#### What you should do
From the entries below, give the number of lines where the word "This" occurs, and nothing else.

::: Data section

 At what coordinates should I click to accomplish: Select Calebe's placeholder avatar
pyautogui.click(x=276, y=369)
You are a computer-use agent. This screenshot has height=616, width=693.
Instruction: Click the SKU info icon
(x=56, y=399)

::::::
::: Data section

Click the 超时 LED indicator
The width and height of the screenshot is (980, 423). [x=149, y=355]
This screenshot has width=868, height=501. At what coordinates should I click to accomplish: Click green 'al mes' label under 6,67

::::::

#### Answer box
2